ACOUSTIC sensors that monitor the wellbeing of chicks are amongst the new biosensors being marketed by Scotland-based agri-tech business, Greengage.

The listening device – known as the 'Chirpy' sensor – has been developed in conjunction with research at Newcastle University and the University of Roehampton in London, which has benefited from one of the Government’s Innovate UK projects.

“Over the past three years research at the two universities has identified the sounds made by chicks when they are suffering different types of stress,” explained Greengage's Matt Kealey. “Using acoustic sensors will help to identify the problem as it occurs and prioritise the remedial action. One of the research findings is that the stress can be contagious, influencing the behaviour of neighbouring birds.”

As well as targeting the sounds made by chicks during the brooding period, the chick sensor suite monitors a range of variables, and combines that data to create a valuable diagnostic tool for the early detection of health issues.

Alongside the 'Chirpy' sensor, there is the 'Cluster' sensor which views flock mobility; the 'Greenhouse' sensor monitoring levels of ammonia, carbon dioxide and humidity; and the Ambient sensor measuring light and temperature.

All the sensors clip onto the same Agricultural Lighting Induction System (ALIS) induction power cable used for lighting in livestock housing, making them easy to install.

- What you need to do:
1. Repeat the article on Greengage's chick sensors from "The listening device" up to and including "Innovate UK projects.".
2. In the article on Greengage's chick sensors, what does the 'Greenhouse' sensor monitor?

- Given information:
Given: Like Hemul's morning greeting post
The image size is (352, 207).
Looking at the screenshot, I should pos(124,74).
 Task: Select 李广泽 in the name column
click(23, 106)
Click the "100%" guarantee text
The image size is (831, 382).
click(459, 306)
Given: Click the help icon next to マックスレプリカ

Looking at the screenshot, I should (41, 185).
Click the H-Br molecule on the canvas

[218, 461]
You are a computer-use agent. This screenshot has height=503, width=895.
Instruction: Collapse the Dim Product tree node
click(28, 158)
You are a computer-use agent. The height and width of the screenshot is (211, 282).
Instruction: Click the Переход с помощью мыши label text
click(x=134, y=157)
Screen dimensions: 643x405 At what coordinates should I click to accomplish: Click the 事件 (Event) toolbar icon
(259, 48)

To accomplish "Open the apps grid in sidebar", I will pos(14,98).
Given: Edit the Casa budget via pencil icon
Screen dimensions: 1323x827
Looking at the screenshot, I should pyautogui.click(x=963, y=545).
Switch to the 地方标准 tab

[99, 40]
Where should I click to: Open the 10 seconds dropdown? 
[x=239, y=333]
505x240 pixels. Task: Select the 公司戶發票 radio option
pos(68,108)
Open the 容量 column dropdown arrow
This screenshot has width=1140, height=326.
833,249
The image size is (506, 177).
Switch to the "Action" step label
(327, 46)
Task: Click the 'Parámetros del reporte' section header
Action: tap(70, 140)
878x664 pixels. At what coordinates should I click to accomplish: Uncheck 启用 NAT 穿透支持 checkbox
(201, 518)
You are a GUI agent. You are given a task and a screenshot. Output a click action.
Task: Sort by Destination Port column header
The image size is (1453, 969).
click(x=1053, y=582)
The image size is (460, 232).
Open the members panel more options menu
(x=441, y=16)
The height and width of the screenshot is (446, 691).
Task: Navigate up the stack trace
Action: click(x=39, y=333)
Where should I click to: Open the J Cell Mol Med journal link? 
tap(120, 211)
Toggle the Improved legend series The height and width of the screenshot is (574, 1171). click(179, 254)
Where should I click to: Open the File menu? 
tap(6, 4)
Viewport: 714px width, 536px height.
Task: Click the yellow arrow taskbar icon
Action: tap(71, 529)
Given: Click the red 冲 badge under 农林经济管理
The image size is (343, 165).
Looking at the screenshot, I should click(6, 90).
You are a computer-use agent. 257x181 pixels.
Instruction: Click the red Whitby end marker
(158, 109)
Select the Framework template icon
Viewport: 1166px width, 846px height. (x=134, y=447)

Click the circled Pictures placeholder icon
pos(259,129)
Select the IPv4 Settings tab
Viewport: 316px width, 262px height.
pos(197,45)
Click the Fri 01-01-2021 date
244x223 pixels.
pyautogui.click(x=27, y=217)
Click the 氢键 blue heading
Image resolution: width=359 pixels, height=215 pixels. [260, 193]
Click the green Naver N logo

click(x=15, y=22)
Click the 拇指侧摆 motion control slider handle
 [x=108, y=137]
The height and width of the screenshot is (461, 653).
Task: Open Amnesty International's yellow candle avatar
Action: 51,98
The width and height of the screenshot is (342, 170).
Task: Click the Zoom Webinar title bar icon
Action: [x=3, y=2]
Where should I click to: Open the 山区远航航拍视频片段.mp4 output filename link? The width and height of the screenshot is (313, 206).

- Answers for this exercise:
1.
The listening device – known as the 'Chirpy' sensor – has been developed in conjunction with research at Newcastle University and the University of Roehampton in London, which has benefited from one of the Government’s Innovate UK projects.

2. Levels of ammonia, carbon dioxide and humidity.